It seemed full then of a mysterious splendor when she entered it this evening, candle in hand, and stood regarding it from the threshold. To the outward eye it was nothing very startling. A shrouded bed protruded from the wall opposite with the words “The Lord preserve thee from all evil” illuminated in pink and gold by the girl’s own hand. An oleograph of Queen Victoria in coronation robes hung on one side and the painted photograph of a Nonconformist divine, Bible in hand, whiskered and cravatted, upon the other. There was a small cloth-covered table at the foot of the bed, adorned with an almost continuous line of brass-headed nails as a kind of beading round the edge, in the center of which rested the plaster image of a young person clasping a cross. A hymn-book and a Bible stood before this, and a small jar of wilted flowers. Against the opposite wall, flanked by dejected-looking wedding-groups, and another text or two, stood the great mahogany wardrobe, whose removal was vaguely in contemplation.
Mrs. Nugent regarded the whole with a tender kind of severity, shaking her head slowly from side to side, with the tin candlestick slightly tilted. She was a full-bodied lady, in clothes rather too tight for her, and she panted a little after the ascent of the stairs. It seemed to her once more a strangely and inexplicably perverse act of Providence, to whom she had always paid deference, by which so incalculable a rise in the social scale had been denied to her.
Then she advanced a step, her eyes straying from the shrouded bed to the wardrobe and back again. Then she set the candlestick upon the table and turned round.
It must now be premised that Mrs. Nugent was utterly without a trace of what is known as superstition; for the whole evidential value of what follows, such as it is, depends upon that fact.
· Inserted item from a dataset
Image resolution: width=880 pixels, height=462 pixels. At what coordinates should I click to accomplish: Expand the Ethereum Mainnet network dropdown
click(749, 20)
She would not, by preference, sleep in a room immediately after a death had taken place in it, but solely for the reason of certain ill-defined physical theories which she would have summed up under the expression that “it was but right that the air should be changed.” Her views on human nature and its component parts were undoubtedly practical and common-sense. To put it brutally, Amy’s body was in the churchyard and Amy’s soul, crowned and robed, in heaven; so there was no more to account for. She knew nothing of modern theories, nothing of the revival of ancient beliefs; she would have regarded with kindly compassion, and met with practical comments, that unwilling shrinking from scenes of death occasionally manifested by certain kind of temperaments.
She turned, then, and looked at the wardrobe, still full of Amy’s belongings, with her back to the bed in which Amy had died, without even the faintest premonitory symptom of the unreasoning terror that presently seized upon her.
It came about in this way.
She kneeled down, after a careful scrutiny of the polished surface of the mahogany, pulled out a drawer filled to brimming over with linen of various kinds and uses, and began to dive among these with careful housewifely hands to discover their tale. Simultaneously, as she remembered afterwards, there came from the hill leading down from the direction of the station, the sound of a trotting horse.